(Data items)
*** Begin section ***

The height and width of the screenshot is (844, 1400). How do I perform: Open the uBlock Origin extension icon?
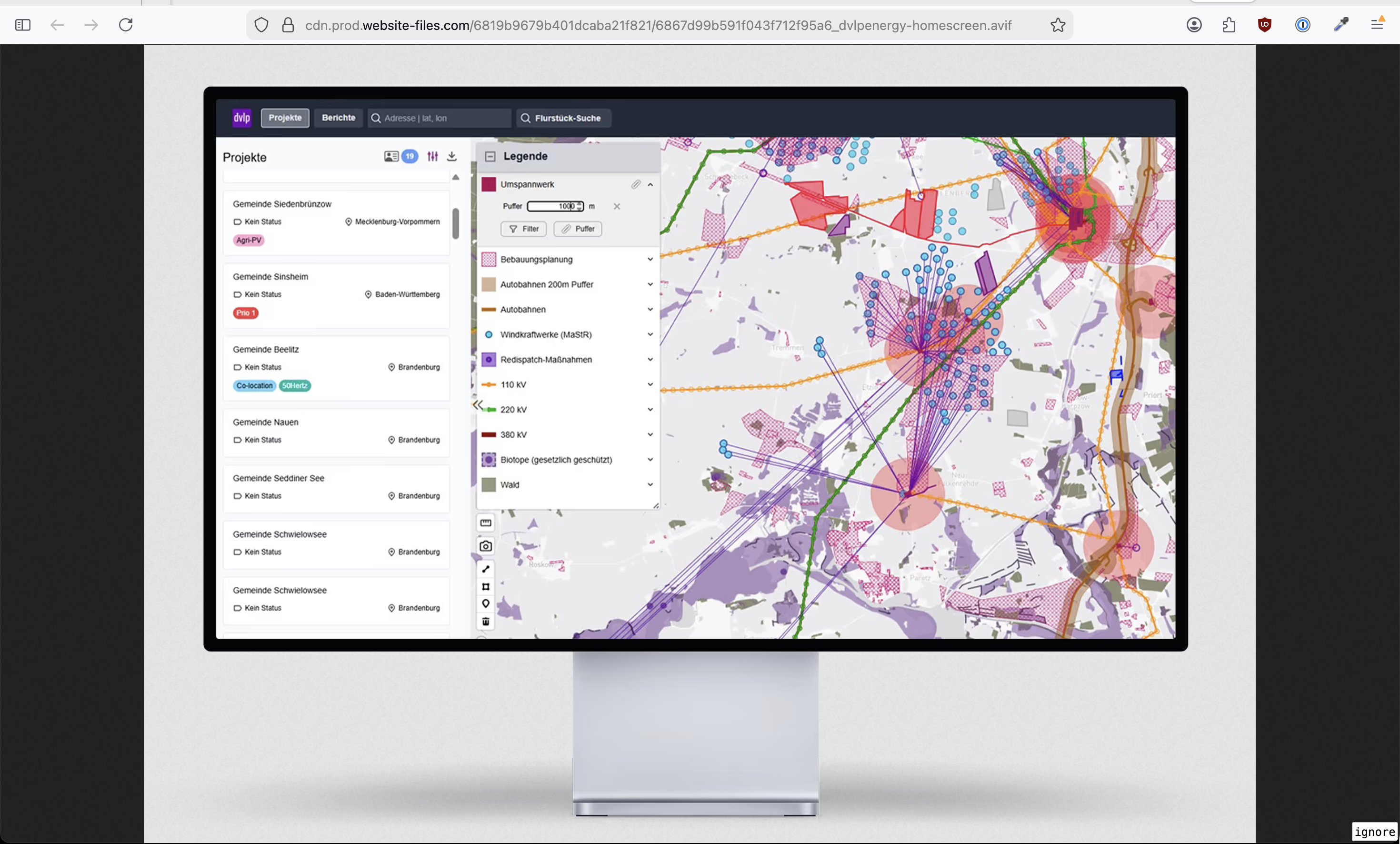(1264, 25)
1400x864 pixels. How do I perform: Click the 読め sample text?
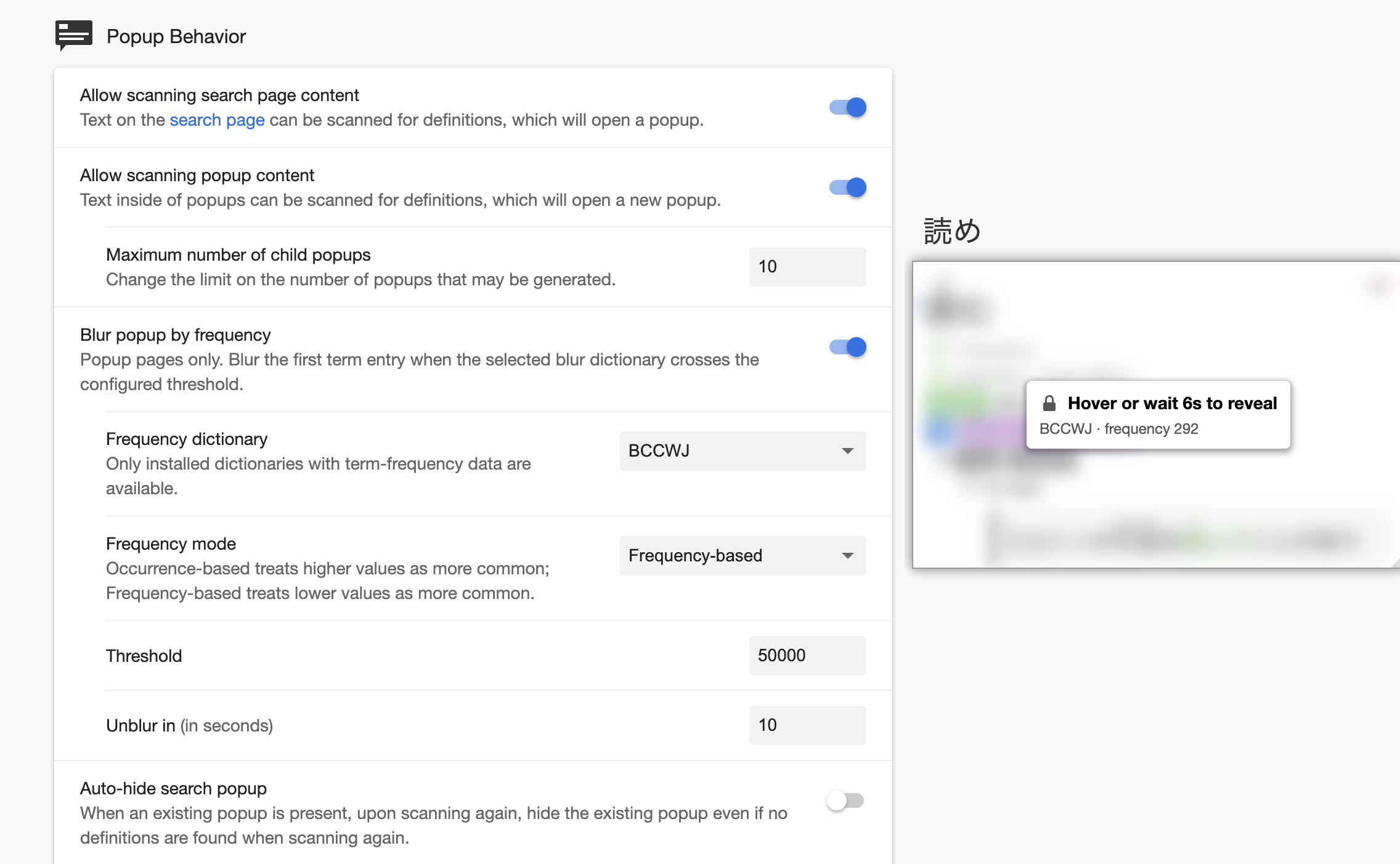click(951, 231)
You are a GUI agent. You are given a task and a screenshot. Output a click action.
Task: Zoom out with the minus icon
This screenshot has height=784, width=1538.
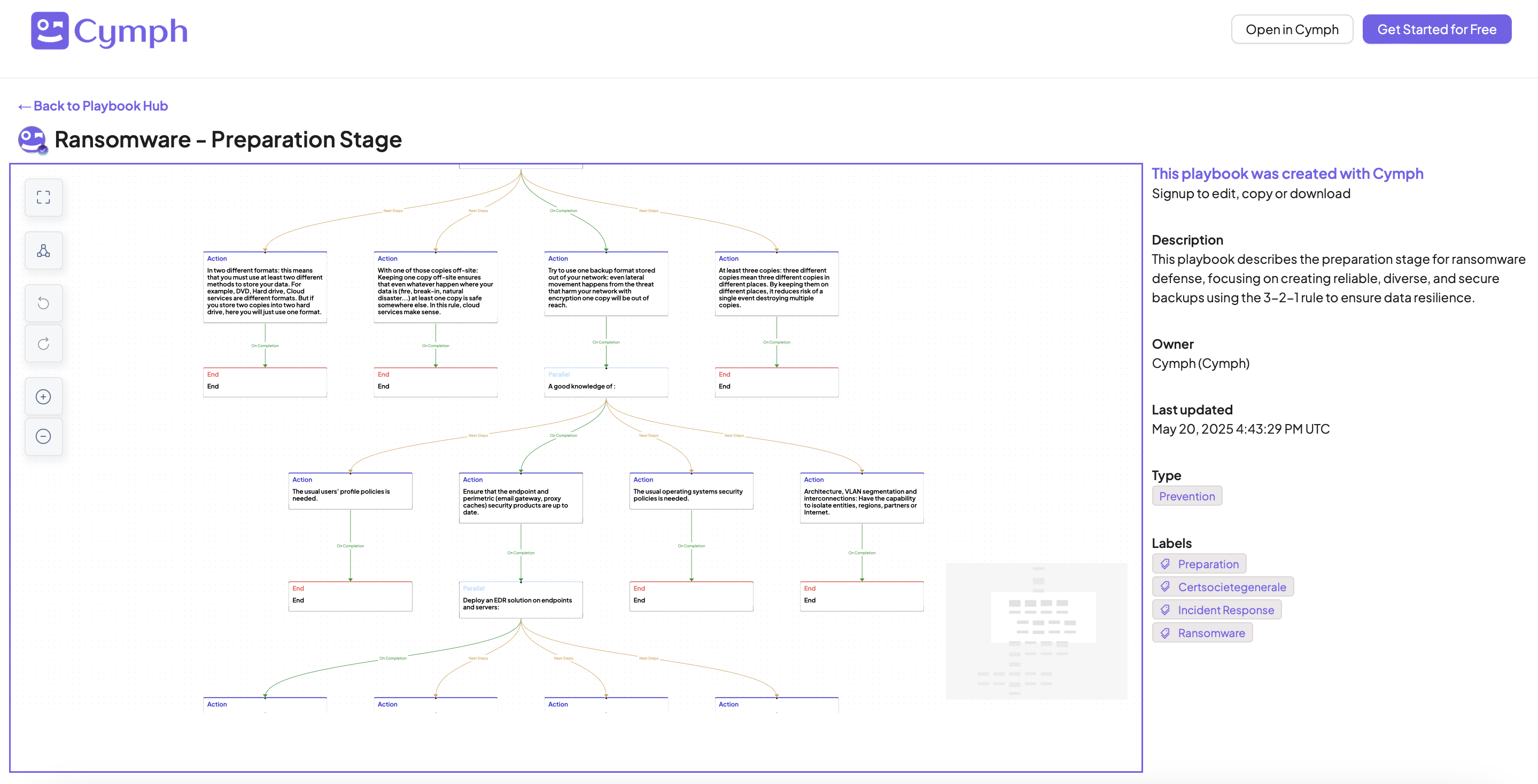(x=44, y=436)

*** End section ***

**Problem details**
Leaving aside the images, write out the entries above word for word.

**Output**
The height and width of the screenshot is (844, 1400). How do I perform: Open the uBlock Origin extension icon?
(1264, 25)
1400x864 pixels. How do I perform: Click the 読め sample text?
click(951, 231)
You are a GUI agent. You are given a task and a screenshot. Output a click action.
Task: Zoom out with the minus icon
This screenshot has height=784, width=1538.
(x=44, y=436)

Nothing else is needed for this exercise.